**What to do**
Every line in the following data that has "agent" counts toward the total; state that total alone.
═════ Data to use ═════
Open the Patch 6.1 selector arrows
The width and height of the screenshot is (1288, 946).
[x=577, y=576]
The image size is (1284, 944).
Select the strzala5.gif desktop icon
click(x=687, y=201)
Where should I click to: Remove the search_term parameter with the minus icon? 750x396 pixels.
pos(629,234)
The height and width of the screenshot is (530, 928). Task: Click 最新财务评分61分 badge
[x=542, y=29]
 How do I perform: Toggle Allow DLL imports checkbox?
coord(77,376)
═════
═════ Data to use ═════
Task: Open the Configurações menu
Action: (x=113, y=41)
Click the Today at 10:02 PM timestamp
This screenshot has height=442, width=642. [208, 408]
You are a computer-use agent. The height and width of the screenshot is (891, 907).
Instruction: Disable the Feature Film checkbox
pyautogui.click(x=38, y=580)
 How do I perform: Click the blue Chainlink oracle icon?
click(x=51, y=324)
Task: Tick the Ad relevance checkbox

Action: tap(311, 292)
═════
═════ Data to use ═════
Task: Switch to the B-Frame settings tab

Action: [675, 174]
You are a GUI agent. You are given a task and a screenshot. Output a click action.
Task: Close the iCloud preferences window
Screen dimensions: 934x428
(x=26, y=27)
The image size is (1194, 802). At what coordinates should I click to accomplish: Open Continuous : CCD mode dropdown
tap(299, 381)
═════
**Result of the task**
2